Quote:
Originally Posted by Fifi
It must be that.
I'm quite sure it's sun reflection problem, because i get the greenish (mainly on sea horizon) only from 11h to 14h. Other hours are very fine as you can see on SS above.
Opening scene dat with S3D, there are so many parameters to tweek in env colors!...for each type of weather!
Would be cool to know wich one are related to those day hours
PS: it happens with no clouds, no fog by the way...
|
If you open up Env, you'll see several files, but the EnvColors_Atl.dat deal with Fleetboats Pacific. When you open up the envcolor file you'll see 3 weather types. The first one is for clear, the second for clouds, the 3rd for storms. Most of you colors are set in the env, although a few base defaults for a few things are in the scene dat. The thing to remember is you want colors to match and be realistic for time of day. You adjust one, it can throw others off.
When you open a weather type, you'll see colors/array item that connect with the angle of the sun, but basically the colors start from morning, think about 9AM and progress during the day. Fairly easy to see the day progress if you look at the colors you can figure out sunset, then end with night. It's not so much about time, as sun angle. The same patterns you get for sunset, you'll get at daybreak, the colors will be the same regarding sun angle, not time per say.

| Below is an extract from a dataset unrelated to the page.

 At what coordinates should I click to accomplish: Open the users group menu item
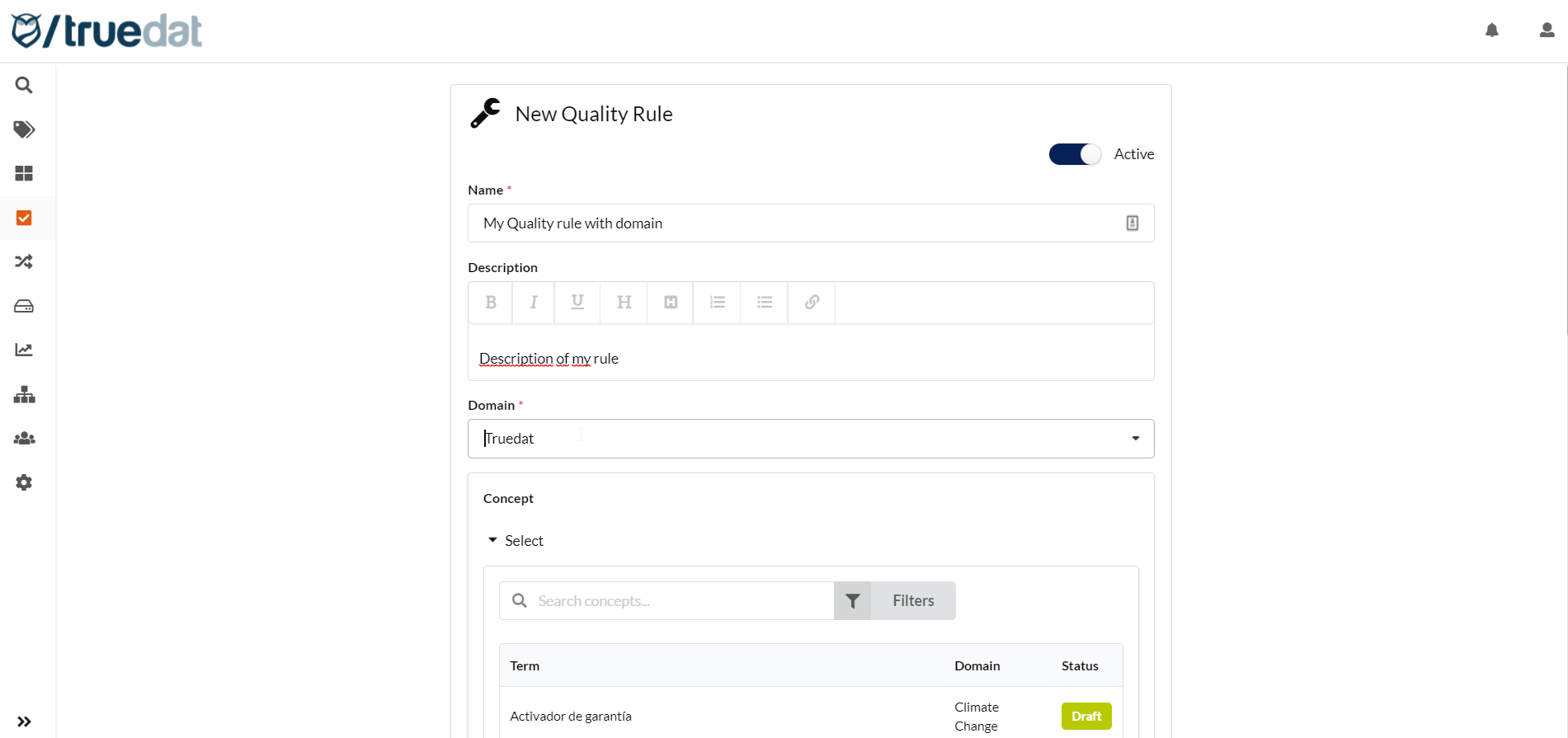(x=24, y=439)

Course they're numerous other factors that effect how the game looks, shaders, filters, etc. The scene dat is sort of like a multiplier or subtractor. Frankly they're 1000's of possible combinations. Also, the scene dat deal with numerous other values not related to color.
The main issue is the env factors effect sensors, modders take a lot of time tweaking sensors to work realistically with the env. look. If you go in tweaking a lot, you probably won't crash the game, but you can easily throw off the intent of how the modder tweaked the env with the sensors.
If you want to make your own env, always do it as a mod. You can tweak the env file fairly much without messing up sensors. The only two values that effect sensors in env to any degree are sunlightmultiplication and Sunskyinfluence as they add or subtract light. Why you probably won't mess up sensors, you can screw up what you see yourself.
If you look in the Screenshot Thread, you'll see numerous different env looks over the years. In the end it's matter of preference.